=== Set problem ===
Reproduce the material below with every occurrence of "pixels" changed to "px", leaving all other text unchanged.

##### Data for this exercise #####

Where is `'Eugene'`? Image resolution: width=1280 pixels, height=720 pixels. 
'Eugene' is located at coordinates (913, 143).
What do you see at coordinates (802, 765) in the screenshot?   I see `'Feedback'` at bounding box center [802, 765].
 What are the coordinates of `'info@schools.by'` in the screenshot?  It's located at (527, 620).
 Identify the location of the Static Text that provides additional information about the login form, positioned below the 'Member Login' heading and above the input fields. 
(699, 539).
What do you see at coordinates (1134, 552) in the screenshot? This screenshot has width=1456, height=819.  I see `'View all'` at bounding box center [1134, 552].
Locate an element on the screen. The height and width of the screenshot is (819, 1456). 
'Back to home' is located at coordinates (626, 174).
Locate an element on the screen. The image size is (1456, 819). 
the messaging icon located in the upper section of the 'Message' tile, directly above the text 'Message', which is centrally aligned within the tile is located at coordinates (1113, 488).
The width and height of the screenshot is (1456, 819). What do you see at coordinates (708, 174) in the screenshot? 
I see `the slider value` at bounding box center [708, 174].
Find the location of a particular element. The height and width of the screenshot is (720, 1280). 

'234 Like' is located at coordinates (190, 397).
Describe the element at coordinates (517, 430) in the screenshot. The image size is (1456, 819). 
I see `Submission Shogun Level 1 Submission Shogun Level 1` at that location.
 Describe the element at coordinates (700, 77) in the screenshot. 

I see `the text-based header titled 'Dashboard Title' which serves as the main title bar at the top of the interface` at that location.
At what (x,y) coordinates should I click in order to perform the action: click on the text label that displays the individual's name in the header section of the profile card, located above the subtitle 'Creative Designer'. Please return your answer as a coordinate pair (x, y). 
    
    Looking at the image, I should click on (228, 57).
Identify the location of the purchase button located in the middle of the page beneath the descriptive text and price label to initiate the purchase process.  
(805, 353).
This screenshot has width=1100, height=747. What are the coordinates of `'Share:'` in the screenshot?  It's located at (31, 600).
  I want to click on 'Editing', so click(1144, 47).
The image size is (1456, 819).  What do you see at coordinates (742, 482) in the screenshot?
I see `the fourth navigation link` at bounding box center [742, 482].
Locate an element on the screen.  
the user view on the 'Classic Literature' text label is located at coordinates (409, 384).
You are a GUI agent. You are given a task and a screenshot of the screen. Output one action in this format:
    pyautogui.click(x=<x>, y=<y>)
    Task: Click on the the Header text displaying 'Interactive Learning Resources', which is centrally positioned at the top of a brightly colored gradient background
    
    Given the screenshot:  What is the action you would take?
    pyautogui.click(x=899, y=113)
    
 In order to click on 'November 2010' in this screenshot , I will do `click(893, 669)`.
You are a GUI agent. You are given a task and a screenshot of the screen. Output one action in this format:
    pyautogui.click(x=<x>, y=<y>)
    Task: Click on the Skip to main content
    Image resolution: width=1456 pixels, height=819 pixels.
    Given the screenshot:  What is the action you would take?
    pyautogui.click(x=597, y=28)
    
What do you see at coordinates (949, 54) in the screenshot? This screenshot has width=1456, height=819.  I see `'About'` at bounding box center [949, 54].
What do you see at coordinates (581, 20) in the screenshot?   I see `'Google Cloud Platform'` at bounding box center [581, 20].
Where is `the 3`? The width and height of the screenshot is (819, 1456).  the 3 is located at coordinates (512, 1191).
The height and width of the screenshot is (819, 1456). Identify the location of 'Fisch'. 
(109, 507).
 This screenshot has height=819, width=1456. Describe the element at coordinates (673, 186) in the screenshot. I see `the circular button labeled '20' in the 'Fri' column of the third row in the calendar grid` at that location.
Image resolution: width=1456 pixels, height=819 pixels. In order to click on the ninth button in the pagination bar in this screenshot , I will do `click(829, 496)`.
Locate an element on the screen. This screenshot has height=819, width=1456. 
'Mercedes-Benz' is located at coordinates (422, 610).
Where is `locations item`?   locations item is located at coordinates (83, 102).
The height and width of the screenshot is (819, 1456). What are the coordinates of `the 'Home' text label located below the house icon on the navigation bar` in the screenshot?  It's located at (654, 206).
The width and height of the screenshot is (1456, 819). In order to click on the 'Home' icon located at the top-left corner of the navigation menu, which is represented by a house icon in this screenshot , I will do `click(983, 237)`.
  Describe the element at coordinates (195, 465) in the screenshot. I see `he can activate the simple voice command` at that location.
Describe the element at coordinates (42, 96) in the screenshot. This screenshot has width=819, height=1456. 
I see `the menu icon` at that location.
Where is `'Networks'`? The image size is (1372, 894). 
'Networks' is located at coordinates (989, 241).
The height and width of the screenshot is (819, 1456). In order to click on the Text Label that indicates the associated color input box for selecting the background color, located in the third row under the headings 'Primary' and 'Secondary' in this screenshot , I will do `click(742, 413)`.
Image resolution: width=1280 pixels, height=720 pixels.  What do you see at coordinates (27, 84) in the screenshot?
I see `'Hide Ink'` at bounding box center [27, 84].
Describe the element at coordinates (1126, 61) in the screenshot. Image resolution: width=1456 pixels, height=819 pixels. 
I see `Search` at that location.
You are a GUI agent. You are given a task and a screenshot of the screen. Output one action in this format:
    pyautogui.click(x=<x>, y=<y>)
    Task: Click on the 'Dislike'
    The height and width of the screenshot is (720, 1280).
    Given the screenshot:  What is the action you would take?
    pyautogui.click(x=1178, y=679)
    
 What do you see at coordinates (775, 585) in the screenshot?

#####

=== The solution ===
Where is `'Eugene'`? Image resolution: width=1280 px, height=720 px. 
'Eugene' is located at coordinates (913, 143).
What do you see at coordinates (802, 765) in the screenshot?   I see `'Feedback'` at bounding box center [802, 765].
 What are the coordinates of `'info@schools.by'` in the screenshot?  It's located at (527, 620).
 Identify the location of the Static Text that provides additional information about the login form, positioned below the 'Member Login' heading and above the input fields. 
(699, 539).
What do you see at coordinates (1134, 552) in the screenshot? This screenshot has width=1456, height=819.  I see `'View all'` at bounding box center [1134, 552].
Locate an element on the screen. The height and width of the screenshot is (819, 1456). 
'Back to home' is located at coordinates (626, 174).
Locate an element on the screen. The image size is (1456, 819). 
the messaging icon located in the upper section of the 'Message' tile, directly above the text 'Message', which is centrally aligned within the tile is located at coordinates (1113, 488).
The width and height of the screenshot is (1456, 819). What do you see at coordinates (708, 174) in the screenshot? 
I see `the slider value` at bounding box center [708, 174].
Find the location of a particular element. The height and width of the screenshot is (720, 1280). 

'234 Like' is located at coordinates (190, 397).
Describe the element at coordinates (517, 430) in the screenshot. The image size is (1456, 819). 
I see `Submission Shogun Level 1 Submission Shogun Level 1` at that location.
 Describe the element at coordinates (700, 77) in the screenshot. 

I see `the text-based header titled 'Dashboard Title' which serves as the main title bar at the top of the interface` at that location.
At what (x,y) coordinates should I click in order to perform the action: click on the text label that displays the individual's name in the header section of the profile card, located above the subtitle 'Creative Designer'. Please return your answer as a coordinate pair (x, y). 
    
    Looking at the image, I should click on (228, 57).
Identify the location of the purchase button located in the middle of the page beneath the descriptive text and price label to initiate the purchase process.  
(805, 353).
This screenshot has width=1100, height=747. What are the coordinates of `'Share:'` in the screenshot?  It's located at (31, 600).
  I want to click on 'Editing', so click(1144, 47).
The image size is (1456, 819).  What do you see at coordinates (742, 482) in the screenshot?
I see `the fourth navigation link` at bounding box center [742, 482].
Locate an element on the screen.  
the user view on the 'Classic Literature' text label is located at coordinates (409, 384).
You are a GUI agent. You are given a task and a screenshot of the screen. Output one action in this format:
    pyautogui.click(x=<x>, y=<y>)
    Task: Click on the the Header text displaying 'Interactive Learning Resources', which is centrally positioned at the top of a brightly colored gradient background
    
    Given the screenshot:  What is the action you would take?
    pyautogui.click(x=899, y=113)
    
 In order to click on 'November 2010' in this screenshot , I will do `click(893, 669)`.
You are a GUI agent. You are given a task and a screenshot of the screen. Output one action in this format:
    pyautogui.click(x=<x>, y=<y>)
    Task: Click on the Skip to main content
    Image resolution: width=1456 px, height=819 px.
    Given the screenshot:  What is the action you would take?
    pyautogui.click(x=597, y=28)
    
What do you see at coordinates (949, 54) in the screenshot? This screenshot has width=1456, height=819.  I see `'About'` at bounding box center [949, 54].
What do you see at coordinates (581, 20) in the screenshot?   I see `'Google Cloud Platform'` at bounding box center [581, 20].
Where is `the 3`? The width and height of the screenshot is (819, 1456).  the 3 is located at coordinates (512, 1191).
The height and width of the screenshot is (819, 1456). Identify the location of 'Fisch'. 
(109, 507).
 This screenshot has height=819, width=1456. Describe the element at coordinates (673, 186) in the screenshot. I see `the circular button labeled '20' in the 'Fri' column of the third row in the calendar grid` at that location.
Image resolution: width=1456 px, height=819 px. In order to click on the ninth button in the pagination bar in this screenshot , I will do `click(829, 496)`.
Locate an element on the screen. This screenshot has height=819, width=1456. 
'Mercedes-Benz' is located at coordinates (422, 610).
Where is `locations item`?   locations item is located at coordinates (83, 102).
The height and width of the screenshot is (819, 1456). What are the coordinates of `the 'Home' text label located below the house icon on the navigation bar` in the screenshot?  It's located at (654, 206).
The width and height of the screenshot is (1456, 819). In order to click on the 'Home' icon located at the top-left corner of the navigation menu, which is represented by a house icon in this screenshot , I will do `click(983, 237)`.
  Describe the element at coordinates (195, 465) in the screenshot. I see `he can activate the simple voice command` at that location.
Describe the element at coordinates (42, 96) in the screenshot. This screenshot has width=819, height=1456. 
I see `the menu icon` at that location.
Where is `'Networks'`? The image size is (1372, 894). 
'Networks' is located at coordinates (989, 241).
The height and width of the screenshot is (819, 1456). In order to click on the Text Label that indicates the associated color input box for selecting the background color, located in the third row under the headings 'Primary' and 'Secondary' in this screenshot , I will do `click(742, 413)`.
Image resolution: width=1280 px, height=720 px.  What do you see at coordinates (27, 84) in the screenshot?
I see `'Hide Ink'` at bounding box center [27, 84].
Describe the element at coordinates (1126, 61) in the screenshot. Image resolution: width=1456 px, height=819 px. 
I see `Search` at that location.
You are a GUI agent. You are given a task and a screenshot of the screen. Output one action in this format:
    pyautogui.click(x=<x>, y=<y>)
    Task: Click on the 'Dislike'
    The height and width of the screenshot is (720, 1280).
    Given the screenshot:  What is the action you would take?
    pyautogui.click(x=1178, y=679)
    
 What do you see at coordinates (775, 585) in the screenshot?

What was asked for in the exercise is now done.